== Passage shown ==
Why are we locking our data away from the public?

When I was researching TrendWatch2015 I sent out a call for examples of how museums struggle with the trend towards “openness” when it threatens traditional ways we have shared (or not shared) our data. Chris Norris, in the Division of Vertebrate Paleontology at the Yale Peabody Museum, replied that he and Susan Butts, Senior Collections Manager for Invertebrate Paleontology, had just submitted a paper on that topic to Collection Forum (the journal of the Society for the Preservation of Natural History Collections). For those of you who do not subscribe to that excellent publication, I asked Chris and Susan to summarize the gist of their thinking in a guest post.

“I do not like them in a box”
(Suess, Dr. 1960. Green Eggs and Ham. Boston, Thomas Y. Crowell Co.)

Museums hold collections in trust for the public. We say that a lot, but what do we actually mean by this, and how do we respond when the public demands access to those collections? This is a particularly acute problem for natural history museums, and especially for those that hold paleontological specimens.

From iDigBio Workshop on Digitization of Paleo Collections, Yale Peabody Museum 2013

To understand why, it’s important to realize that the circumstances under which an animal, or plant, or traces left by these organisms are preserved as fossils are very unusual. As a consequence, fossils are quite rare.

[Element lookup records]
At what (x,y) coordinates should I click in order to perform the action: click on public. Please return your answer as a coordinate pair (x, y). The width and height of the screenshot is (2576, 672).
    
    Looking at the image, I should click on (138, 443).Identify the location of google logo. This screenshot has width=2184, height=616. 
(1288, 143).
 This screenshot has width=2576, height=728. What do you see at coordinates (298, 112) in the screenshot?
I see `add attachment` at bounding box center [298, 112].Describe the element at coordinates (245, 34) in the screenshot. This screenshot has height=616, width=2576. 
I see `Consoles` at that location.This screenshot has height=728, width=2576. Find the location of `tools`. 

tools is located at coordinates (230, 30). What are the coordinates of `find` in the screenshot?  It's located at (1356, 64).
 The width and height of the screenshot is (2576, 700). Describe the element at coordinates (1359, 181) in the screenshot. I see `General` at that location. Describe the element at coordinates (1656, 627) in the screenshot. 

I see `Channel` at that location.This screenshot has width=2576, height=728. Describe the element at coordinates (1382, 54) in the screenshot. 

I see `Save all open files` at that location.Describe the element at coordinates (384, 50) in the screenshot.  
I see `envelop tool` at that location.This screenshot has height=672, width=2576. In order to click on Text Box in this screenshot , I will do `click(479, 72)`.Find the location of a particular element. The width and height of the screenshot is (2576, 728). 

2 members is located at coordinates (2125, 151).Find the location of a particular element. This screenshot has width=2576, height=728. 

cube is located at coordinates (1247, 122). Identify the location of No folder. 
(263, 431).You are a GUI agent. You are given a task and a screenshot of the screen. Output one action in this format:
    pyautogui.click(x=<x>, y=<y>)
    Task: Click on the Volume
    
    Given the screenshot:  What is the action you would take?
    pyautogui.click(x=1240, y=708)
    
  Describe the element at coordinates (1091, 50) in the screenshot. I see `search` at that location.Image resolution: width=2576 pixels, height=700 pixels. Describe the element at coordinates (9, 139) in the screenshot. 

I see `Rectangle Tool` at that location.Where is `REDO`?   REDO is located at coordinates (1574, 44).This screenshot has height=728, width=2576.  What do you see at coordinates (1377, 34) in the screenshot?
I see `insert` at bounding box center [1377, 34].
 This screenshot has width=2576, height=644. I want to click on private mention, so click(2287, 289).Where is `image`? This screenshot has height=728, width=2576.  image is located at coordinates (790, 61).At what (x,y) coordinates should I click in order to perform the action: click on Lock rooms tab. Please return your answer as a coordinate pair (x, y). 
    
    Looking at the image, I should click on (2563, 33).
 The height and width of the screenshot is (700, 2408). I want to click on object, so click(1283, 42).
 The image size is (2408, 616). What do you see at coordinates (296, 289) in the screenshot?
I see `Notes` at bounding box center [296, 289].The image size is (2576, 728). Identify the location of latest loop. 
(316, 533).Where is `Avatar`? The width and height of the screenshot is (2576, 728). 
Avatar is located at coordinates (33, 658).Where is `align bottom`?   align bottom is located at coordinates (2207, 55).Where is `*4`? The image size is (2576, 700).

== Work to do ==
Output everything in the post on museum data access from "When I was researching TrendWatch2015" down to "a guest post.", word for word.

== Answer for this exercise ==
When I was researching TrendWatch2015 I sent out a call for examples of how museums struggle with the trend towards “openness” when it threatens traditional ways we have shared (or not shared) our data. Chris Norris, in the Division of Vertebrate Paleontology at the Yale Peabody Museum, replied that he and Susan Butts, Senior Collections Manager for Invertebrate Paleontology, had just submitted a paper on that topic to Collection Forum (the journal of the Society for the Preservation of Natural History Collections). For those of you who do not subscribe to that excellent publication, I asked Chris and Susan to summarize the gist of their thinking in a guest post.